Ragnison shakes his head. “Unless anyone wants to head off trying to trail him, we should wait to receive him back.”

Glass offers, “I’m willing to go, if anyone thinks I should.”

Rosamund shakes her head. “He knows what’s going on. I’ve told him that things seem to be getting worse and he seems to have taken that to heart. Let him do his job and we’ll do ours.”

Ragnison nods. “And we should return to our job. Lady Diamond and I will return to Denmark.”

Before they can go, Rosamund asks, “Does Loois need to know?”

Ragnison considers for a moment, “I’ll see if I can find a Page to go.” And then he and Lady Diamond are gone.

Neville yawns. “I think I’ll go back to bed. Perchance to dream.” He returns to his cabin, closing the door.


Over the next few days, Rosamund communes with the trees on the edge of our newly-acquired property and asks them to let her know if we have any visitors.

Mabel and the dogs have many enjoyable romps through the forest.

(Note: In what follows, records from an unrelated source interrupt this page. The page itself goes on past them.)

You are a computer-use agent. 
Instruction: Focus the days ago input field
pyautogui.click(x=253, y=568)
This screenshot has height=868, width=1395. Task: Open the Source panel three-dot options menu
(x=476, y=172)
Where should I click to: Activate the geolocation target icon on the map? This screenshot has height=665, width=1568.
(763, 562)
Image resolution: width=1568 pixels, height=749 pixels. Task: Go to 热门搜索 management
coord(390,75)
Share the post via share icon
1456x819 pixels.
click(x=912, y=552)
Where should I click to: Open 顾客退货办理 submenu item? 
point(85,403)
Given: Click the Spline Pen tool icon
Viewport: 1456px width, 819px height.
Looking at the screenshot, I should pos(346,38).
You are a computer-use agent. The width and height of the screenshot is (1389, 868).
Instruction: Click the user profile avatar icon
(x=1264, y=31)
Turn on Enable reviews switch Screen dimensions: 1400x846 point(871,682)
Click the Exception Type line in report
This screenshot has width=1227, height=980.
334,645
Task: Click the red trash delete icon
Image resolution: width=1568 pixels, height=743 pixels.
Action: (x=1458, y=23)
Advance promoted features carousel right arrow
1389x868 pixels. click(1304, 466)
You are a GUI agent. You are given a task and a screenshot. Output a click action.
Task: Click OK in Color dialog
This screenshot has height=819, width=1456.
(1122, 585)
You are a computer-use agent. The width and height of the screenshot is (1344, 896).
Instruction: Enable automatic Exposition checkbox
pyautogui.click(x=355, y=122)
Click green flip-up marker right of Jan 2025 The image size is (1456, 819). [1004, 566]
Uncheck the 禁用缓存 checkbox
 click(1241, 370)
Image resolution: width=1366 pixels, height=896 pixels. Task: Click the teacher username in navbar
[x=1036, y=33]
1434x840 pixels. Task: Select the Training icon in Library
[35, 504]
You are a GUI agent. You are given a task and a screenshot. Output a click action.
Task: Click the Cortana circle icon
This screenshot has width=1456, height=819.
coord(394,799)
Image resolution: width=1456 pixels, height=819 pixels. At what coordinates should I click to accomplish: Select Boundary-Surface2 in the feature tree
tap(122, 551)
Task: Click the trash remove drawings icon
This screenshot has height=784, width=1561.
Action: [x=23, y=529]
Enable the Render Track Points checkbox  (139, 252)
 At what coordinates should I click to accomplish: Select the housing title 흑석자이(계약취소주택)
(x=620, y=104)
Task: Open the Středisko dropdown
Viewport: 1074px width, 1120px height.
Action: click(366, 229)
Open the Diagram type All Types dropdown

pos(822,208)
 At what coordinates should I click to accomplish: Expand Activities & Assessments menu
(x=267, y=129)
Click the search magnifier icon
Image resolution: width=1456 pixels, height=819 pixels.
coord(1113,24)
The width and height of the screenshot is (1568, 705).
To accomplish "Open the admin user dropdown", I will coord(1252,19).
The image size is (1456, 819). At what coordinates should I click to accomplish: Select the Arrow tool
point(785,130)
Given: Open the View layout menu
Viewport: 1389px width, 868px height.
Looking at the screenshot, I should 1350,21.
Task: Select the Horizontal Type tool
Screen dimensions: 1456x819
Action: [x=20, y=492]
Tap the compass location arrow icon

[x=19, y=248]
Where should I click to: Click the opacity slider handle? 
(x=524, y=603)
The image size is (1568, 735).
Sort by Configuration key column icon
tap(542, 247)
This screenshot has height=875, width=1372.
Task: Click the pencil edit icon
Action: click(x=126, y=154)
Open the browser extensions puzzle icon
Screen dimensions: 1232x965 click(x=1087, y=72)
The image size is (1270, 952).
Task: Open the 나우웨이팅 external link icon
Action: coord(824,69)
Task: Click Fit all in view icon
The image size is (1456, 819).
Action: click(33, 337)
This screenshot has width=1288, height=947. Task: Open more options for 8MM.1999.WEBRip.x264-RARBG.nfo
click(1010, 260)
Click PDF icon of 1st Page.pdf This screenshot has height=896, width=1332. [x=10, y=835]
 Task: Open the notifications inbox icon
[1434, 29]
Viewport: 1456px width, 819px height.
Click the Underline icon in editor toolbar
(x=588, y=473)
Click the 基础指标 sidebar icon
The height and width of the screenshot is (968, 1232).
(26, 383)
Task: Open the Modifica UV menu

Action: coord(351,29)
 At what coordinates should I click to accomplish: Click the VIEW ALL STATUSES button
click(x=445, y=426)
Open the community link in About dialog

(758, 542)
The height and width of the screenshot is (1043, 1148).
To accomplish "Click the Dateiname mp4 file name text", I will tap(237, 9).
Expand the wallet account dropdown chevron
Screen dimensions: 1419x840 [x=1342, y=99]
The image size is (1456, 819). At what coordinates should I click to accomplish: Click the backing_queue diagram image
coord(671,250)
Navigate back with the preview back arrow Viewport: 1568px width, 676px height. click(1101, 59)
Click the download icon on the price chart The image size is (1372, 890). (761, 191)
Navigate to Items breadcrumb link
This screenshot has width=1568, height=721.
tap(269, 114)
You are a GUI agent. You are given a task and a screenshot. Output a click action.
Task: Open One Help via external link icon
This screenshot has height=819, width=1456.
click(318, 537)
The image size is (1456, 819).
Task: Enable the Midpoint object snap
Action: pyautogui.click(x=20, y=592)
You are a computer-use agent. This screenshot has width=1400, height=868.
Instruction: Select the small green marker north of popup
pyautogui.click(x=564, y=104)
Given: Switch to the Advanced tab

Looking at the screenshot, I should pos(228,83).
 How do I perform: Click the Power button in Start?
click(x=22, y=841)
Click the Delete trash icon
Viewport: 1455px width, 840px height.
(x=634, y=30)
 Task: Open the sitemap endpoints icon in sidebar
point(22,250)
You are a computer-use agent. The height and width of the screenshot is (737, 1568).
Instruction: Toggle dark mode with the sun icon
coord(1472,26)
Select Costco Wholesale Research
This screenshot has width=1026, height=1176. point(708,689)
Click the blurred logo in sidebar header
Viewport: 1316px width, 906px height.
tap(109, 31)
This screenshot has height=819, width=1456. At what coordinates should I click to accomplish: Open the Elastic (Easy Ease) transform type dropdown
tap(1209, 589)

Glass orders a bunch of stuff for delivery to our new base, and then finishes his work on the airplane; the communications system and the heads-up displays for the cockpit. Once those are complete, he connects into the satellite dishes the Air Force considerately left behind.

Neville orders a copy of Larousse World Mythology and helps Captain Barron set up living quarters in one of the buildings. They both appreciate the additional living space, and take to referring to the building as “The Barracks”.

Nothing much happens on the 1st day.

On the 2nd day there are eight normal blockages. This is much more frequent than the usual pace of one a month or so.

On the 3rd day there are two normal blockages.

On the 4th day, there are six normal blockages. That evening, there’s another blockage that doesn’t go away. The Knights feel this one. It’s another anomaly. Glass triangulates on it. It’s in the Pacific, northwest of Midway Island.

Getting to Hawaii from the mainland would be impossible for a stock BAC111. Glass immediately starts hacking records for a company that refits BAC111 to explain why our plane can go further than expected. With that done, Glass hacks into the military satellites currently over the anomaly. There’s a new island. Actually, it’s not a new island. It’s Nuumealani. Rosamund remembers it. It sank beneath the waves ages ago.